David Frum (Surprisingly?) Gets it Right on Abortion

David Frum (Surprisingly?) Gets it Right on Abortion

Perhaps because he was a speechwriter for President George W. Bush, I don’t often expect to agree with David Frum.

However, in his latest piece over at CNN.com, he “gets real” about abortion and I think gets it right.  As most activists for protecting access to safe and legal abortion as an issue of women’s health know, and have been pointing out for years, Frum states:

If you’re serious about reducing abortion, the most important issue is not which abortions to ban. The most important issue is how will you support women to have the babies they want.

As a general rule, societies that do the most to support mothers and child-bearing have the fewest abortions. Societies that do the least to support mothers and child-bearing have more abortions.

Frum goes on to give examples about maternal health policies and practices from Germany as a prime example of a nation with socialized medicine and generous health benefits, and one of the world’s lowest abortion rates.  And, he points out:

Even here in the United States, where parental benefits are much less generous, abortion responds to economic conditions. In the prosperous 1990s, abortion rates declined rapidly. In the less prosperous ’00s, abortion rates declined more slowly. When the economy plunged into crisis in 2008, abortion rates abruptly rose again.

I’ve noted here on this blog how Bryce Covert highlighted this economic reality over at The Nation earlier this year.  Frum continues:

These trends should not surprise anyone. Women choose abortion for one overwhelming reason: economic insecurity. The large majority of women who chose abortion in 2008, 57%, reported a disruptive event in their lives in the previous 12 months: most often, the loss of a job or home.

Of the women who choose abortion, 58% are in their 20s. Some 61% of them already have a child.
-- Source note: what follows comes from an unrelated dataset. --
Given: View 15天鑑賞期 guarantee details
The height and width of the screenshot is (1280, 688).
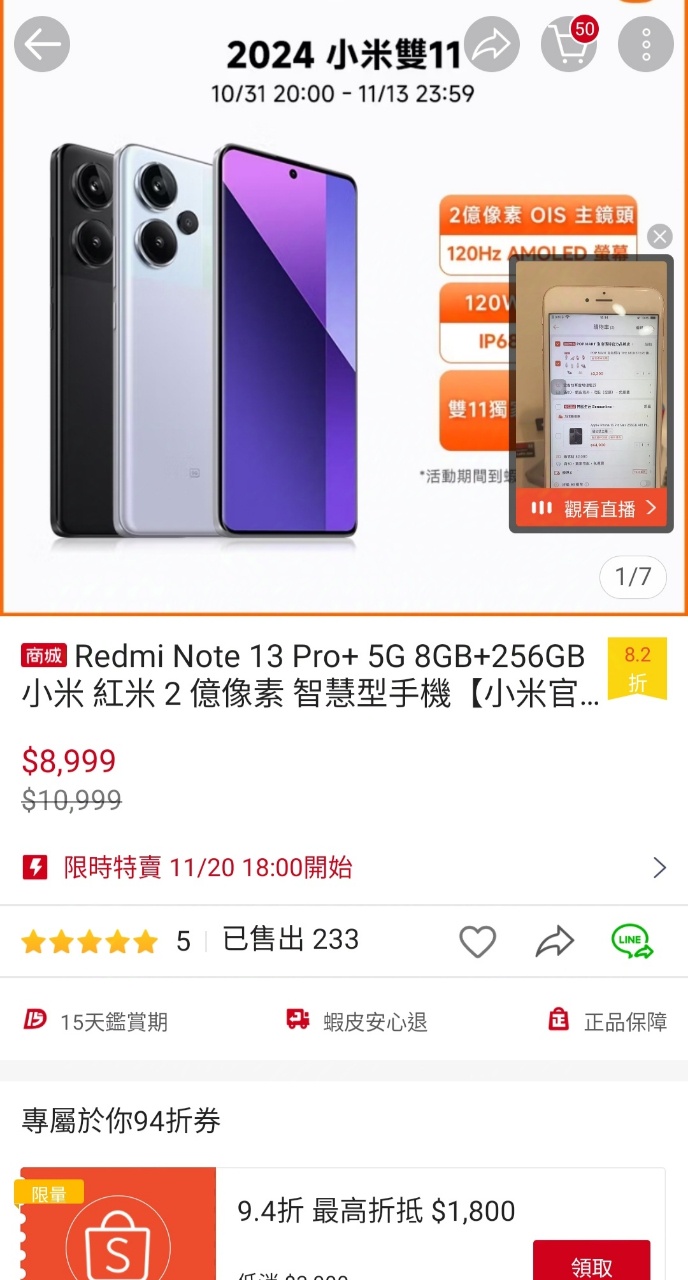Looking at the screenshot, I should [96, 1021].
Almost 70% of them are poor or near poor.

Three-quarters say they cannot afford another child.

It is important to note, in contrast to what anti-choicers and blog trolls will say, that this is not a cavalier decision a woman makes, and not one that paves the way for killing children if you lose your job.  Only Pat Robertson would jump to that nonsensical conclusion.

Frum gives examples from the Netherlands and why immigrant women’s abortion rates have been rising:

They chose abortion because they had become sexually active within male-dominated immigrant subcultures in which access to birth control was restricted, in which female sexuality was tightly policed, in which girls who become pregnant outside marriage are disgraced and in which the costs and obligations of childbearing loaded almost entirely on women alone.

Thus, globally:

Abortion is a product of poverty and maternal distress.

Not only can we do something to alleviate these things, we have in living memory in this country a keen understanding of what life was like when abortion was not safe and legal:

 A woman who enjoys the most emotional and financial security and who has chosen the timing of her pregnancy will not choose abortion, even when abortion laws are liberal. A woman who is dominated, who is poor and who fears bearing the child is likely to find an abortion, even where abortion is restricted, as it was across the United States before 1965.

Regardless of political persuasion, if we do in fact get real about abortion and reproductive justice, rather than getting hyperbolic, we can all get it right.